_Exercise brief_: What do the lines from the top of the data through the line with "Click the Alert" say? Quote them exactly and include both ends.

-------- Data provided

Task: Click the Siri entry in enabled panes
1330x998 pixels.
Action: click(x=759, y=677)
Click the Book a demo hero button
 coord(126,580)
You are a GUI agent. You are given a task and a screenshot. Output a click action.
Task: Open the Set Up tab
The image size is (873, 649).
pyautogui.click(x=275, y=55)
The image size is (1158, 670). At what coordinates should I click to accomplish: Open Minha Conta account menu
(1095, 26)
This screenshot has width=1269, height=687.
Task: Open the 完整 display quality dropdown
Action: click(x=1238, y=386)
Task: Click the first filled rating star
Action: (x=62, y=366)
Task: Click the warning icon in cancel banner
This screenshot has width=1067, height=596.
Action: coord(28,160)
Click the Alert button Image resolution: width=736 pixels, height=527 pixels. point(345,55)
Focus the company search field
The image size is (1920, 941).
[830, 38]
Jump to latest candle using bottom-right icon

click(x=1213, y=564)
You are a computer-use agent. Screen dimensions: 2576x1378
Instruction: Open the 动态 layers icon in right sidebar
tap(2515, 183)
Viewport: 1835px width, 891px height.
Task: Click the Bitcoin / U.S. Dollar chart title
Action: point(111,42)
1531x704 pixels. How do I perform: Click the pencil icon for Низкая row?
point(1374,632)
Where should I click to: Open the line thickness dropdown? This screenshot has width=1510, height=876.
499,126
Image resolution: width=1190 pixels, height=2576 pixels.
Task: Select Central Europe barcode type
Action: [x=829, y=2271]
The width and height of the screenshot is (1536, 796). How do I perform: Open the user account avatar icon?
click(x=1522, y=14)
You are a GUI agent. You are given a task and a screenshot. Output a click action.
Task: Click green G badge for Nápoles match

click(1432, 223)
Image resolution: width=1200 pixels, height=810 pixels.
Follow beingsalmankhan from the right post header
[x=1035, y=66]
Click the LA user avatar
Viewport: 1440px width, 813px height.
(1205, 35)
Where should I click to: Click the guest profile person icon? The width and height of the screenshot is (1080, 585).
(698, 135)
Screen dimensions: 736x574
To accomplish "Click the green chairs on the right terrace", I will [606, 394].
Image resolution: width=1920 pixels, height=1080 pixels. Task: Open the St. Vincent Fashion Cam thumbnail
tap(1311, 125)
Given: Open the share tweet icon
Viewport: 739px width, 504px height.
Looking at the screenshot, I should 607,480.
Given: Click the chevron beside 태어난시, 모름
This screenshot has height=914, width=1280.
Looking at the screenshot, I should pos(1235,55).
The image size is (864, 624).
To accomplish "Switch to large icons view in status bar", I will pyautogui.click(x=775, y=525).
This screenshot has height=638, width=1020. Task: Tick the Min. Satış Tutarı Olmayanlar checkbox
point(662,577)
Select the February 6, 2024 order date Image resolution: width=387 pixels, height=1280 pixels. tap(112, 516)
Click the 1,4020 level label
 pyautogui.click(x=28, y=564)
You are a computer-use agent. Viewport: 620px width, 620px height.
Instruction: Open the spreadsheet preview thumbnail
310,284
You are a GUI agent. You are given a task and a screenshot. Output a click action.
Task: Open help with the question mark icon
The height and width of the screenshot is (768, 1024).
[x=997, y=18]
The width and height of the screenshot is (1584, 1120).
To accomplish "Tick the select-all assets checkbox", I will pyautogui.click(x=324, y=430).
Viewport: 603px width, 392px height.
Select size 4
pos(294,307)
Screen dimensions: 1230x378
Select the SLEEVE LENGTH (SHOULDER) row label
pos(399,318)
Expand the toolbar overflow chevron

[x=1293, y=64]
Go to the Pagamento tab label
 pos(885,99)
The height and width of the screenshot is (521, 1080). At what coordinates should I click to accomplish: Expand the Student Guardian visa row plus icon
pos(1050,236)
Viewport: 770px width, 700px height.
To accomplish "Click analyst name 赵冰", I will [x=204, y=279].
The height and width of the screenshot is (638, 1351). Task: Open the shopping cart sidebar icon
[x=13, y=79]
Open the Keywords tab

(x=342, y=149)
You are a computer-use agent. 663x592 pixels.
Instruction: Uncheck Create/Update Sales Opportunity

----------------

_Written response_:
Task: Click the Siri entry in enabled panes
1330x998 pixels.
Action: click(x=759, y=677)
Click the Book a demo hero button
 coord(126,580)
You are a GUI agent. You are given a task and a screenshot. Output a click action.
Task: Open the Set Up tab
The image size is (873, 649).
pyautogui.click(x=275, y=55)
The image size is (1158, 670). At what coordinates should I click to accomplish: Open Minha Conta account menu
(1095, 26)
This screenshot has width=1269, height=687.
Task: Open the 完整 display quality dropdown
Action: click(x=1238, y=386)
Task: Click the first filled rating star
Action: (x=62, y=366)
Task: Click the warning icon in cancel banner
This screenshot has width=1067, height=596.
Action: coord(28,160)
Click the Alert button Image resolution: width=736 pixels, height=527 pixels. point(345,55)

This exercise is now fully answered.